Womit wir wieder bei der Handlung wären. Beeindruckend ist
es zweifellos, wie penibel Jed Mercurio seine Story durchdacht und konstruiert
hat, wobei ich empfehle, besonders in der Pilotfolge aufzupassen – denn
daraus werden selbst einige vermeintliche Nebensächlichkeiten im Finale noch
einmal wichtig. Zwar schadet es dem Verständnis nicht, wenn man sich daran
nicht mehr so gut erinnert; aber wenn man es tut, ist es bemerkenswert, wie
viele Kleinigkeiten aus der ersten Folge Mercurio in Episode 6 so subtil wie
intelligent referenziert (die Stalker-Andeutungen) oder auch konterkariert
(etwa bezüglich Davids Haltung zu bestimmten Personen oder Personengruppen). Bedauerlicherweise kann die Handlung an sich nicht ganz
mithalten. Sie bleibt zwar von Anfang bis Ende spannend und voller
Überraschungen, wirkt jedoch mit einigen großen "Zufällen" (auch wenn die durchaus logisch begründet werden) recht
konstruiert und vor allem der erste Teil der Auflösung wirkt etwas billig und
nur bedingt glaubwürdig (würde der Bösewicht nicht praktischerweise alles
zugeben, dürfte es sehr schwierig werden, ihm vor Gericht etwas stichhaltig
nachzuweisen). Angesichts des rasanten Erzähltempos erhält man
glücklicherweise wenig Zeit, über die leichten dramaturgischen Schwächen
nachzudenken, sie sind aber sehr wohl vorhanden – und der Schwerpunkt auf
Suspense und die zwei Hauptfiguren sorgt dafür, daß die Verschwörungs-
und Terrorismusaspekte der Handlung relativ oberflächlich wirken. Wenig Grund zur
Klage gibt es hingegen bei der Besetzung: Vor allem Richard Madden liefert eine
glänzende Leistung ab und schafft es mit einer energetischen,
leidenschaftlichen Performance zu Davids Achterbahnfahrt der Emotionen, daß man
wirklich lange nicht sicher ist, wie man ihn einschätzen soll. Aber auch
Keeley Hawes ist als zwielichtige, jedoch nicht unsympathische Politikerin
bestens aufgelegt, ihre Julia Montague zeigt all die Chancen und Gefahren charismatischer
Politiker mit einer Agenda auf. Alle übrigen Rollen verblassen gegen das
dominante zentrale Duo, dennoch fügen sich Schauspieler wie Nina
Toussaint-White (als Ermittlerin Louise Rayburn), Gina McKee (als Anne Sampson,
Leiterin der Anti-Terroreinheit), Sophie Rundle (als Davids Noch-Gattin
Vicky), Stuart Bowman (als Geheimdienstchef Stephen Hunter-Dunn) oder Anjli
Mohindra (als Beinahe-Selbstmord-Attentäterin Nadia Ali) einwandfrei in ein
überzeugendes Ensemble ein. Ursprünglich war "Bodyguard" übrigens
wohl als Miniserie vorgesehen, wofür auch das weitestgehend abgeschlossene Ende der Geschichte spricht; aber angesichts des riesigen Erfolges befindet
sich inzwischen eine zweite Staffel in Planung.
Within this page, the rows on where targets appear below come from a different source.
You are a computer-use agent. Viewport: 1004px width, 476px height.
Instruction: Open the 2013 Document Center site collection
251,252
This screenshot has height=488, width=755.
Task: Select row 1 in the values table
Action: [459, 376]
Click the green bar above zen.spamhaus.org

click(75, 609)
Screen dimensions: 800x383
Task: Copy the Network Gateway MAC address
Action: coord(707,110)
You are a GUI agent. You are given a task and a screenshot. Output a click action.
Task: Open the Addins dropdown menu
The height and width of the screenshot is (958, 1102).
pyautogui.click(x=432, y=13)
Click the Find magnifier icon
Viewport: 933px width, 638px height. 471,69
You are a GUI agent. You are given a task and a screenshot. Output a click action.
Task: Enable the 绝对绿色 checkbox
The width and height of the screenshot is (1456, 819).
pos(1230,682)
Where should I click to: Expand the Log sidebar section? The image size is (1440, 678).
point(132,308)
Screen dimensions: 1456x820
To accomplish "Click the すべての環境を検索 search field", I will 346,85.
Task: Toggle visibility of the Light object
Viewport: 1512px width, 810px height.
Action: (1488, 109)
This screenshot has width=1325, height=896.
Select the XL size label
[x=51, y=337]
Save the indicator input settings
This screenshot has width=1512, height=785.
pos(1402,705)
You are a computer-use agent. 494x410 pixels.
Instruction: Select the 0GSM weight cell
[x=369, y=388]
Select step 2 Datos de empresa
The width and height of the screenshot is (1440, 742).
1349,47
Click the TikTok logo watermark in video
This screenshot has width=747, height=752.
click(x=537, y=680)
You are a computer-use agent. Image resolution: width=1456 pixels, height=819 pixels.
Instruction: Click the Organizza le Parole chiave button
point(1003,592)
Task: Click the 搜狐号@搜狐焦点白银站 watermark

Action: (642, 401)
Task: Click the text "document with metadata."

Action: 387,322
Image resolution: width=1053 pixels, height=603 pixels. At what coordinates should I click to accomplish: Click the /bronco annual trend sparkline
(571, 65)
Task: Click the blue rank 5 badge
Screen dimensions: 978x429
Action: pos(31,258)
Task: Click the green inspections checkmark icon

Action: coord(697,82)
Fazit: Die in sich abgeschlossene erste Staffel der
britischen TV-Serie "Bodyguard" beschert dem Publikum eine atemlose und
wendungsreiche politische Verschwörungs-Thrillerstory, die bei genauer
Betrachtung ein wenig oberflächlich bleibt, aber mit erstklassiger Inszenierung
und zwei tollen Hauptdarstellern durchgehend glänzend unterhält.
Wertung: 8,5 Punkte.
Die erste Staffel von "Bodyguard" ist am 19. Februar 2021 von Pandastorm Pictures auf DVD und Blu-ray erschienen. Das Bonusmaterial umfaßt neben dem Trailer eine gute Handvoll kurzer Featurettes, die allerdings nicht allzu sehr in die Tiefe gehen. Ein Rezensionsexemplar wurde mir freundlicherweise von Glücksstern-PR zur Verfügung gestellt.